The moisture that had been gathering dropped all at once in two great unexpected tears out of Cicely’s eyes. Her face lighted like the sky when the sun rises, a rosy suffusion as of dawn came over her. Her emotion was so increased by surprise that even now she did not know what to think. In the least likely quarter all at once, in her moment of need, she had found sympathy and succour; and I think perhaps that even the most strong and self-sustaining do not know how much they have wanted sympathy and comprehension until it comes. It made Cicely weak, not strong. She felt that she could have sat down on the roadside and cried. She had an idiotic impulse to tell him everything, and especially about the butcher—how kind he had been. These impulses passed through her mind mechanically, or, as one ought to say nowadays, automatically; but Cicely, who had no notion of being an automaton, crushed them in the bud. And what she really would have said in the tumult of her feelings, beyond what the look in her eyes said, behind the tears, I cannot tell, if it had not been that the curate came forth leisurely at that moment from the rectory, making it necessary that tears and every other evidence of emotion should be cleared away.

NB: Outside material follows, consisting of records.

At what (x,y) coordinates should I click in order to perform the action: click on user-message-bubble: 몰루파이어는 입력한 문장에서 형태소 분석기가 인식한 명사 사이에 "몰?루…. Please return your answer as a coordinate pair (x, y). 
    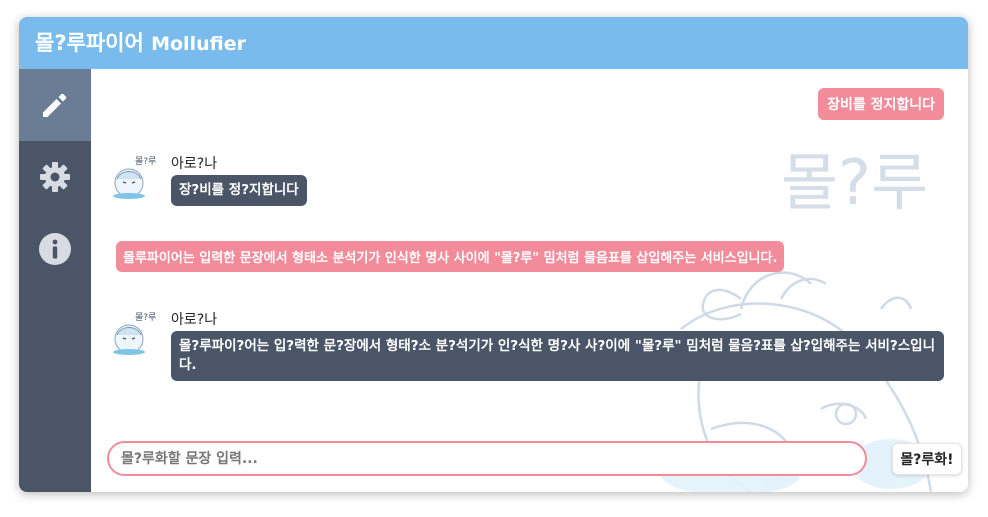
    Looking at the image, I should click on (450, 256).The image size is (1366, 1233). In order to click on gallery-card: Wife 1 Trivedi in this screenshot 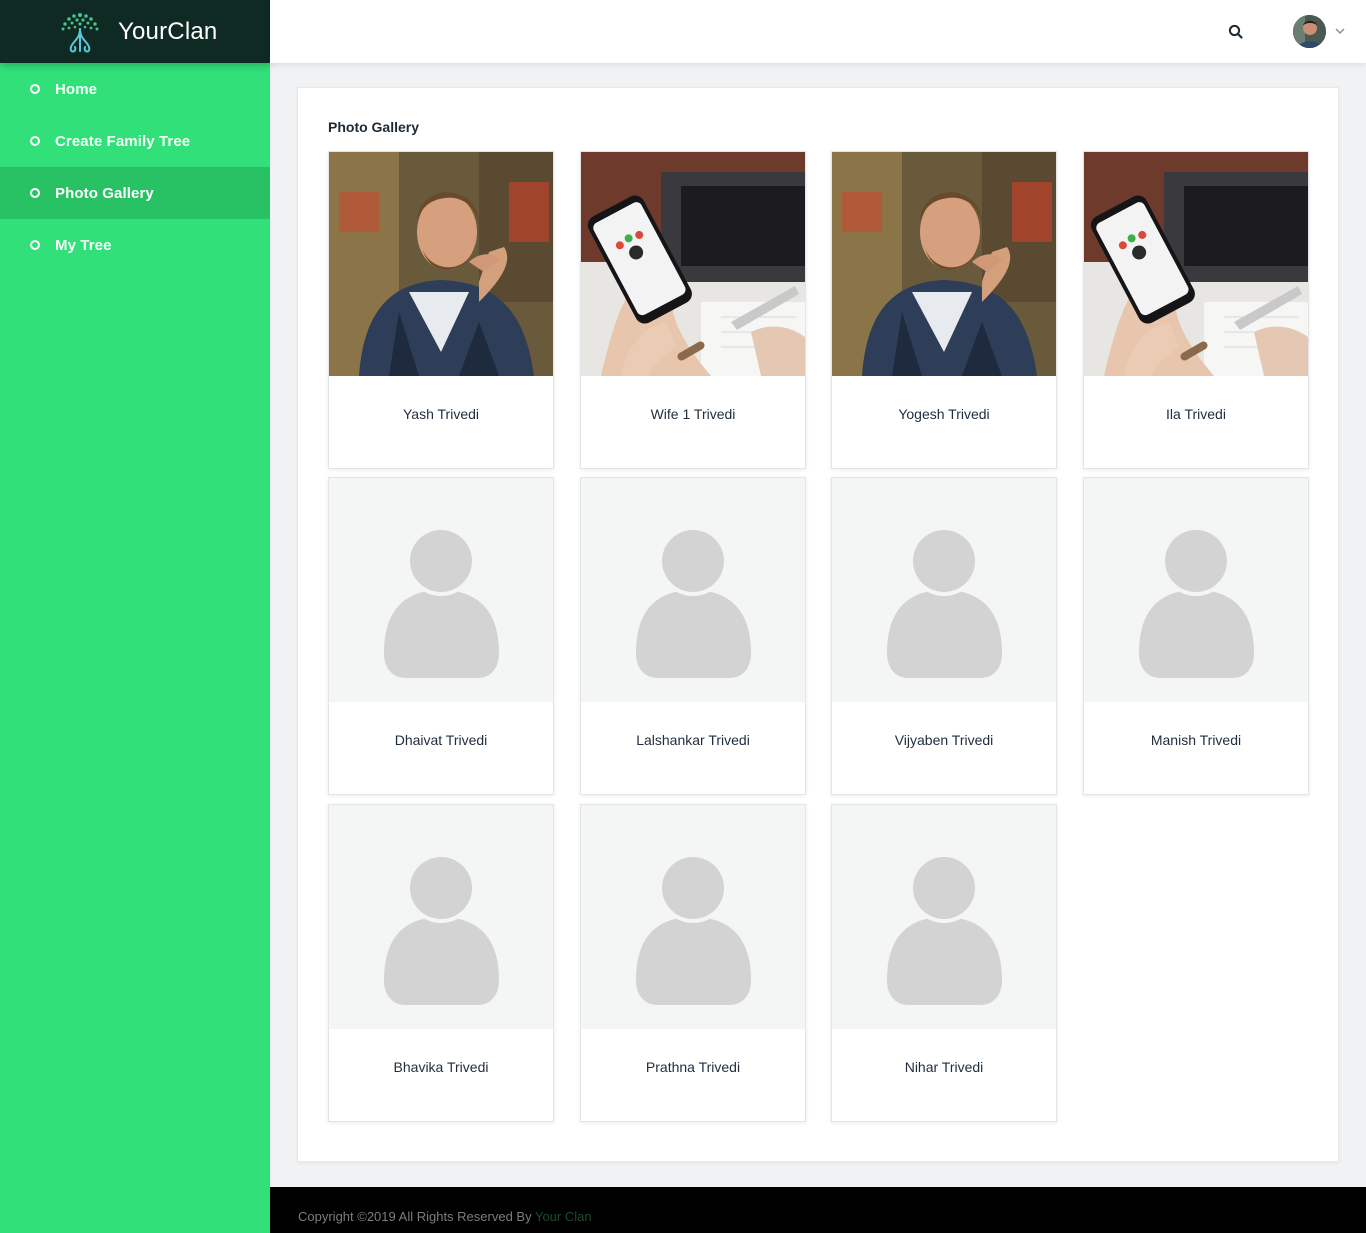, I will do `click(693, 310)`.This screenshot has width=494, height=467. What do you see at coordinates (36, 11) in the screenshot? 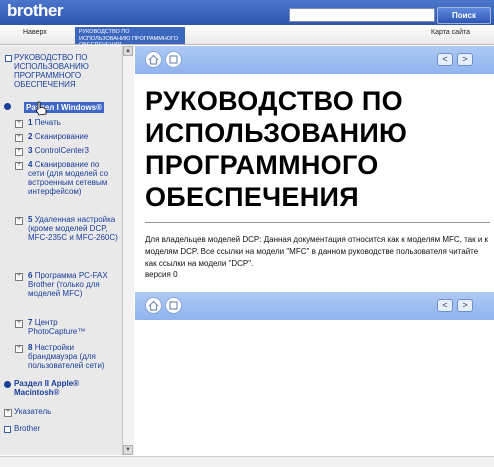
I see `brother-logo: brother` at bounding box center [36, 11].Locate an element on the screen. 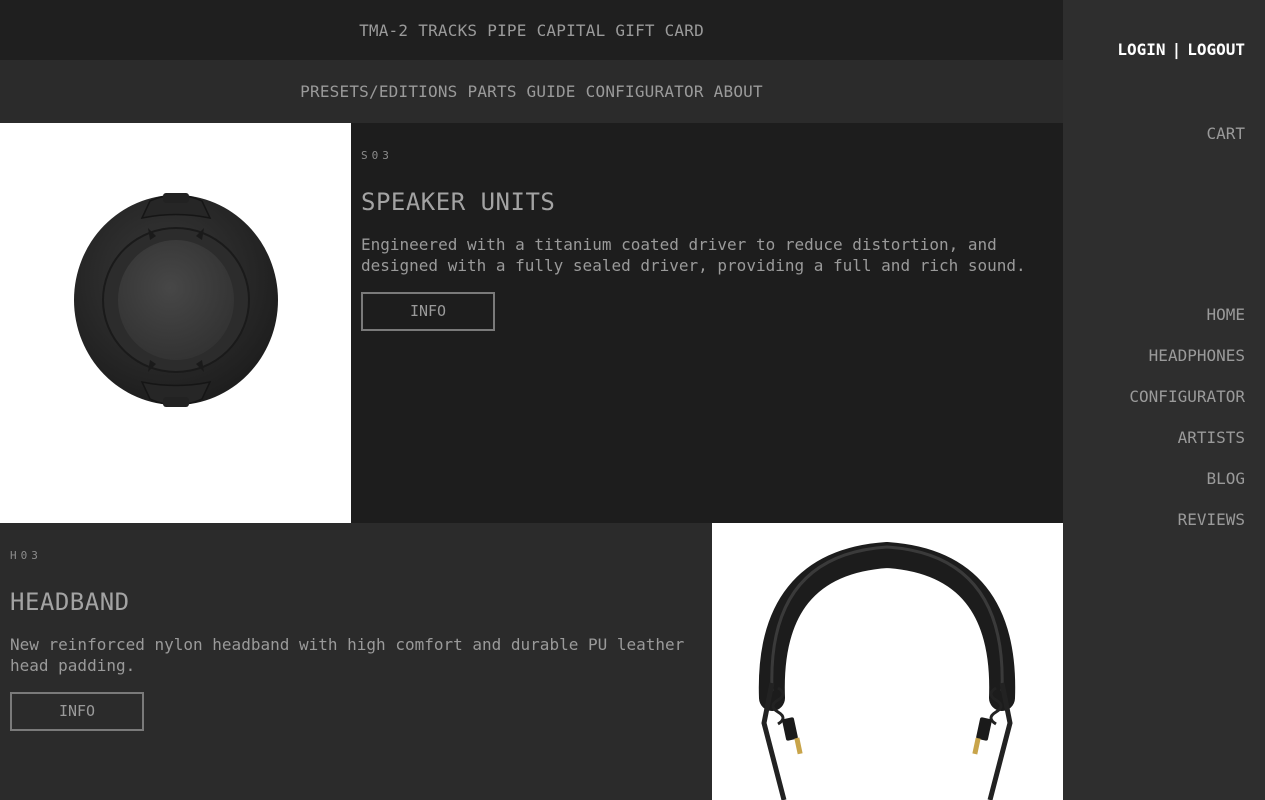 This screenshot has height=800, width=1265. nav-link-gift-card: GIFT CARD is located at coordinates (660, 30).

“Cicely, it is just time for dinner,” he said. “You should not walk, my dear, in the heat of the day; and Mr. Mildmay, too, must be tired, and want something to refresh him. It is a long time since breakfast,” said the gentle curate, opening the door that his guest might precede him. Mr. St. John was not a great eater, but he had a mild, regular appetite, and did not like any disrespect to the dinner hour.